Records
◆ ◆ ◆

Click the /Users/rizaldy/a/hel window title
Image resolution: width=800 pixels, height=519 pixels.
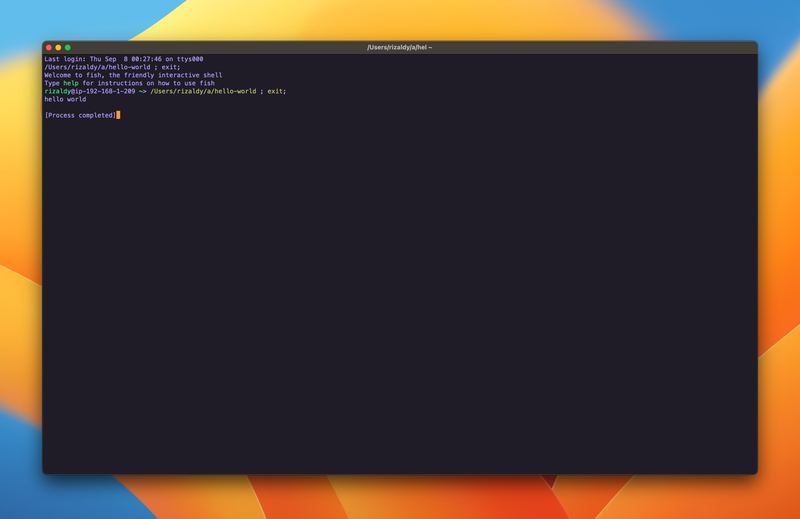(x=399, y=47)
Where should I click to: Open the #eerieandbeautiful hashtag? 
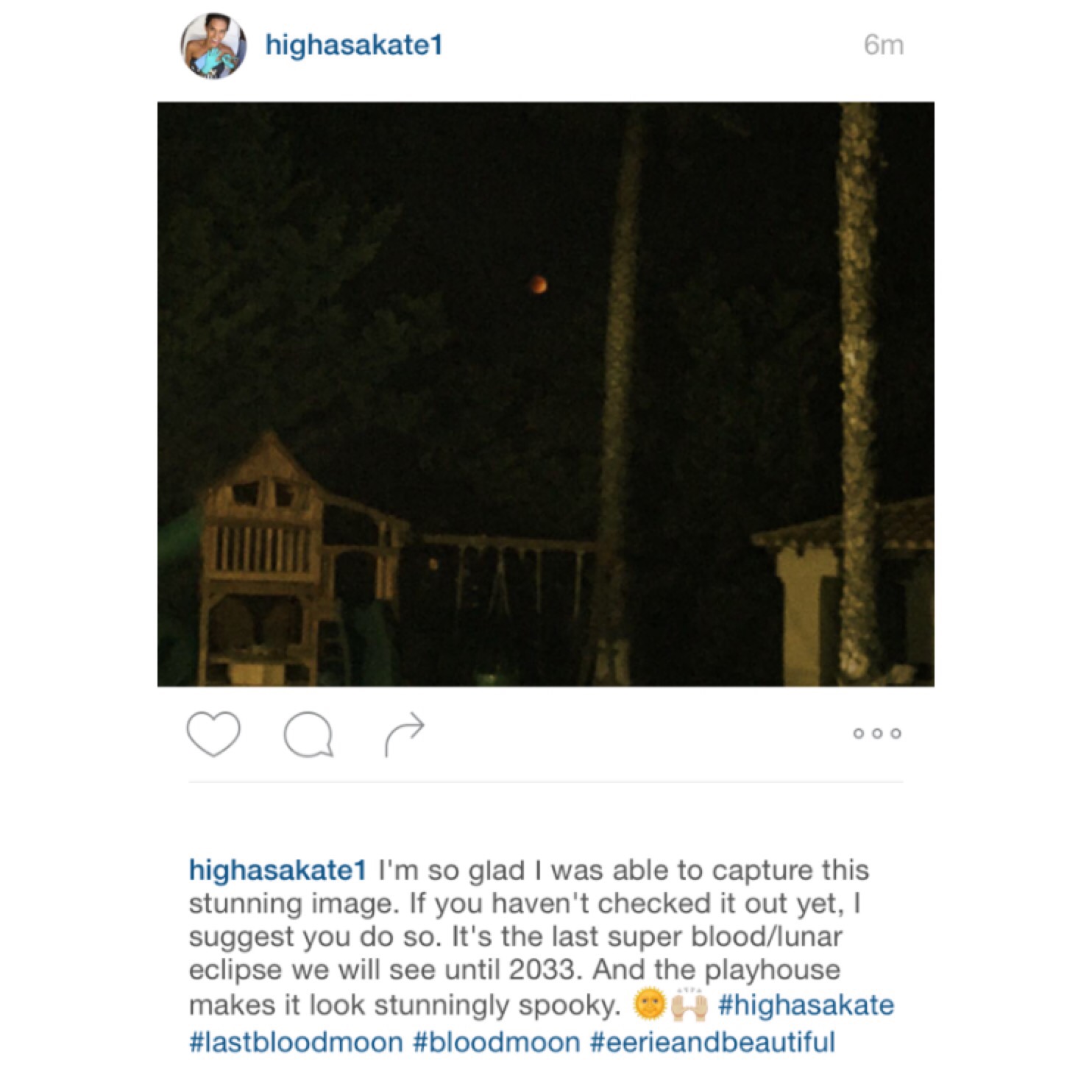(x=712, y=1042)
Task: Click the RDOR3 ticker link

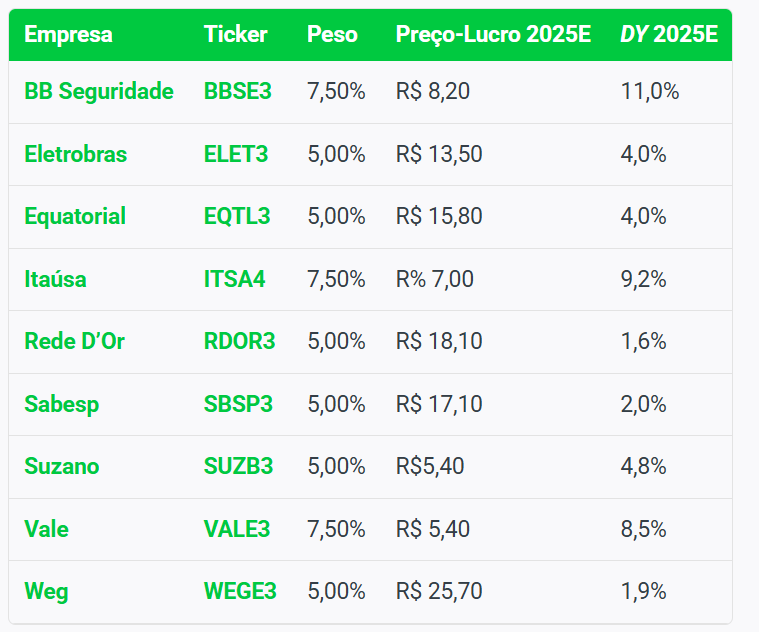Action: pos(239,341)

◆ ◆ ◆

Rewrite the material above as a numbered list, one line per item, skipping blank lines and leaving the pictures out.

COMPLETED EXERCISE:
1. Click the /Users/rizaldy/a/hel window title
2. Image resolution: width=800 pixels, height=519 pixels.
3. (x=399, y=47)
4. Where should I click to: Open the #eerieandbeautiful hashtag? 
5. (x=712, y=1042)
6. Task: Click the RDOR3 ticker link
7. Action: pos(239,341)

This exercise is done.